Dr. A: Sim, muito se tem escrito e dito sobre Kinabatangan, mas em muitos lugares, se encontra ainda as palmeiras de óleo às margens ao longo do rio Kinabatangan, não deixando nenhuma chance para os animais se dispersarem a não ser atravessar as plantações. Recriar os corredores de florestas ao longo do rio proveria os animais com percursos e alimentos. Além disso, esses corredores irão beneficiar de outras espécies selvagens e contribuirá significativamente para melhorar a qualidade da água, amenizando o impacto negativo das práticas agrícolas sobre o ambiente. Algumas empresas de palma já estão engajadas na recriação dos corredores em suas propriedades, mas a quantidade de terras dada é minúscula, e real ação tem de ser tomada se quisermos garantir o futuro de Kinabatangan. O Governo do Estado já está tomando medidas, através do Departamento de Animais Selvagens de Sabah e do Ministério do Turismo, Cultura e Meio Ambiente que estão trabalhando para criar este “Corredor da Vida” para o Santuário da Vida Selvagem no Baixo Kinabatangan. Enquanto isso, é triste o fato de que tantos recursos alocados para as práticas de greenwashing promovidas por organizações como a World Growth especialmente quando alegações infundadas são continuamente feitas com intuito de promover o valor dos orangotangos sem tentar melhorar a situação no terreno. Deixe- me ser bem claro nesse ponto, o que quero dizer aqui é que agora é mais que o momento exato de solucionar ou pelo menos minimizar os problemas no terreno para que aumentar as chances de sobrevivência do orangotango. Paremos com o greenwashing e comecemos a injetar dinheiro em replantar os corredores e porções de florestas nos tamanhos adequados. Como reconhecido durante o Colloquium, há um sentimento geral de que esta indústria tem tirado muito das fontes naturais e é hora de devolver antes do colapso dos ecossistemas. Por fim, ninguém discute contra o valor econômico da palmeira de óleo e sua possível contribuição para o desenvolvimento. No entanto é importante fazer a coisa correta e então verdadeiramente estabelecer este debate e questão da palmeira de óleo sustentável.
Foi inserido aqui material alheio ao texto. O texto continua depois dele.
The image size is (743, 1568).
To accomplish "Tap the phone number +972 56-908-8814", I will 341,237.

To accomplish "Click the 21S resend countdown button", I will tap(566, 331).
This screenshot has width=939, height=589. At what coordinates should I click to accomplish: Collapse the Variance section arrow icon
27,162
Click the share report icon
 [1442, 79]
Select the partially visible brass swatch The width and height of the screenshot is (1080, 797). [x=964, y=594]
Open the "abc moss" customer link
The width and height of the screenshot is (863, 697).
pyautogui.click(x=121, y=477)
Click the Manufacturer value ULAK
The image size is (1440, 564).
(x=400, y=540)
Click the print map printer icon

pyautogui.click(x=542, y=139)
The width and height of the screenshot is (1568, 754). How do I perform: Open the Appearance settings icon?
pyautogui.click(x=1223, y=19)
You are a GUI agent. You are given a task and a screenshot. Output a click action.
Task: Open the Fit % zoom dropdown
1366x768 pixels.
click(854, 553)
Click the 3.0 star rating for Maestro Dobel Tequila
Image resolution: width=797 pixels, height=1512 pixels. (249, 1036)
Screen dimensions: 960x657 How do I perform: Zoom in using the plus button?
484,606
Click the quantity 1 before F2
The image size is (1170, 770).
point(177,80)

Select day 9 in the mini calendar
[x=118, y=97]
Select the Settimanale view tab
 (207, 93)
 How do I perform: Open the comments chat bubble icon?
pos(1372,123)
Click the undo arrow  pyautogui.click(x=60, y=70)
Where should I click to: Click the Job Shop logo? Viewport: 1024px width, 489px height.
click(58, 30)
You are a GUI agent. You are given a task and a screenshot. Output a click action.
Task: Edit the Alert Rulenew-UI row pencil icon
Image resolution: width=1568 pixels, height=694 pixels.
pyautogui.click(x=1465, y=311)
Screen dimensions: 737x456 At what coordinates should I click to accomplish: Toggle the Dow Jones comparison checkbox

Dr. Marc Ancrenaz é um biólogo dos animais selvagens, com 20 anos de experiência na África, Arábia Saudita e Bornéu. Publicou numerosos artigos em revistas e jornais como a PLOS Biology, Nature, Conservação Animal, etc, e é um revisor de vários periódicos científicos. Dr.. Ancrenaz é o co-fundador e co-diretor da Organização Não Governamental (ONG) Francesa HUTAN que está sediada na aldeia de Sukau ao longo do rio Kinabatangan localizado na costa leste do Estado de Sabah, na Malásia, na ilha de Bornéu. Desde 1998, HUTAN tem trabalhado com o Departamento da Vida Selvagem de Sabah, sobre questões da proteção dos orangotangos na vida Selvagem. Dr. Ancrenaz também é membro do Painel Conselheiro com o Departamento de Vida Selvagem de Sabah. Ele também é membro do Comitê Director da Seção de grandes primatas na IUCN, Comissão de Sobrevivência das Espécies do Grupo Especialista em Primatas.